Task requirements: Extract the listing from the line containing "What do you see at coordinates (1212, 117)" through the line containing "What do you see at coordinates (18, 592)", both included, and repeat those lines exactly.

Task input:
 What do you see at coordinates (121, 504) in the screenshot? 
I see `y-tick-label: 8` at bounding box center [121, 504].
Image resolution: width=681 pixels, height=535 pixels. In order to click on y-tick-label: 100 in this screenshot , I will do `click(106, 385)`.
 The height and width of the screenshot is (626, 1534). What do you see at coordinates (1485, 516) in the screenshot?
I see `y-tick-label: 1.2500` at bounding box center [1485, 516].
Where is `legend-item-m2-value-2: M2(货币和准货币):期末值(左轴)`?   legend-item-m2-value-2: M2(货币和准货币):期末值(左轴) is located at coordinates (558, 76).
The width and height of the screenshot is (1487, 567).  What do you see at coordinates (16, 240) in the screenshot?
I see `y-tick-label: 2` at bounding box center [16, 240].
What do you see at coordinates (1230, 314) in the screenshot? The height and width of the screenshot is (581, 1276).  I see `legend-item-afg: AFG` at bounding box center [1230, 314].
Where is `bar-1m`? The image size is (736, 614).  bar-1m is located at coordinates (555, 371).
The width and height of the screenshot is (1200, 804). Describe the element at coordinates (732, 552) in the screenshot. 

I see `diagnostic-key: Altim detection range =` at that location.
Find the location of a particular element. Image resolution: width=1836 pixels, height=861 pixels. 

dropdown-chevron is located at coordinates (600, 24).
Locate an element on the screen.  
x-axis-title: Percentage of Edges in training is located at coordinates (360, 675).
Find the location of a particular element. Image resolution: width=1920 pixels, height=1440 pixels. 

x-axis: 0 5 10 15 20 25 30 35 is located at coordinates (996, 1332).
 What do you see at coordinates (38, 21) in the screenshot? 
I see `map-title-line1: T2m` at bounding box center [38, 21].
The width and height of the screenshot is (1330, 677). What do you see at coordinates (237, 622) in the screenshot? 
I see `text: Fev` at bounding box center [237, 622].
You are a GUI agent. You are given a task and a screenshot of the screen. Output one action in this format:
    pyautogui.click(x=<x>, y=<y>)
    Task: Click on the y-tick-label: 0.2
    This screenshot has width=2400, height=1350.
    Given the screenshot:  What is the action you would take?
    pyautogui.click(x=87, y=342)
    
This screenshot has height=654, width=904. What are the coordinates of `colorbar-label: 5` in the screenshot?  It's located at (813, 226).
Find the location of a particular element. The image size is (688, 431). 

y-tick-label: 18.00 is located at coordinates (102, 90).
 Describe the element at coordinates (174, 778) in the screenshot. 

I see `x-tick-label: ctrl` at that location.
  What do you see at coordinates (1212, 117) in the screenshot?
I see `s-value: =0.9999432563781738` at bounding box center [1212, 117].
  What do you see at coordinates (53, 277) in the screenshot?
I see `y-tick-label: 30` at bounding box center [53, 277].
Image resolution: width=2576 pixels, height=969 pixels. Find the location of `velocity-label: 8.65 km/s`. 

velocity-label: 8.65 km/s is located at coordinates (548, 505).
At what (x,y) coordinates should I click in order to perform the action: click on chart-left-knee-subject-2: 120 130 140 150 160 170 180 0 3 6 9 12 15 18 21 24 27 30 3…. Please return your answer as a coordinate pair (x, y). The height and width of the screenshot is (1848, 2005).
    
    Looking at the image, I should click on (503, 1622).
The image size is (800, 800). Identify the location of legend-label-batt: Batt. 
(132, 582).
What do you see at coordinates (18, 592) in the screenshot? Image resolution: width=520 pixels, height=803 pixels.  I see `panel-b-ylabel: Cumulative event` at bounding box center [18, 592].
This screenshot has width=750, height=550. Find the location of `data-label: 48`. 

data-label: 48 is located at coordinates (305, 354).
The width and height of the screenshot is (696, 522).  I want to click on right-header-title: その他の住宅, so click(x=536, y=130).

Your solution:
  What do you see at coordinates (1212, 117) in the screenshot?
I see `s-value: =0.9999432563781738` at bounding box center [1212, 117].
  What do you see at coordinates (53, 277) in the screenshot?
I see `y-tick-label: 30` at bounding box center [53, 277].
Image resolution: width=2576 pixels, height=969 pixels. Find the location of `velocity-label: 8.65 km/s`. 

velocity-label: 8.65 km/s is located at coordinates (548, 505).
At what (x,y) coordinates should I click in order to perform the action: click on chart-left-knee-subject-2: 120 130 140 150 160 170 180 0 3 6 9 12 15 18 21 24 27 30 3…. Please return your answer as a coordinate pair (x, y). The height and width of the screenshot is (1848, 2005).
    
    Looking at the image, I should click on (503, 1622).
The image size is (800, 800). Identify the location of legend-label-batt: Batt. 
(132, 582).
What do you see at coordinates (18, 592) in the screenshot? Image resolution: width=520 pixels, height=803 pixels.  I see `panel-b-ylabel: Cumulative event` at bounding box center [18, 592].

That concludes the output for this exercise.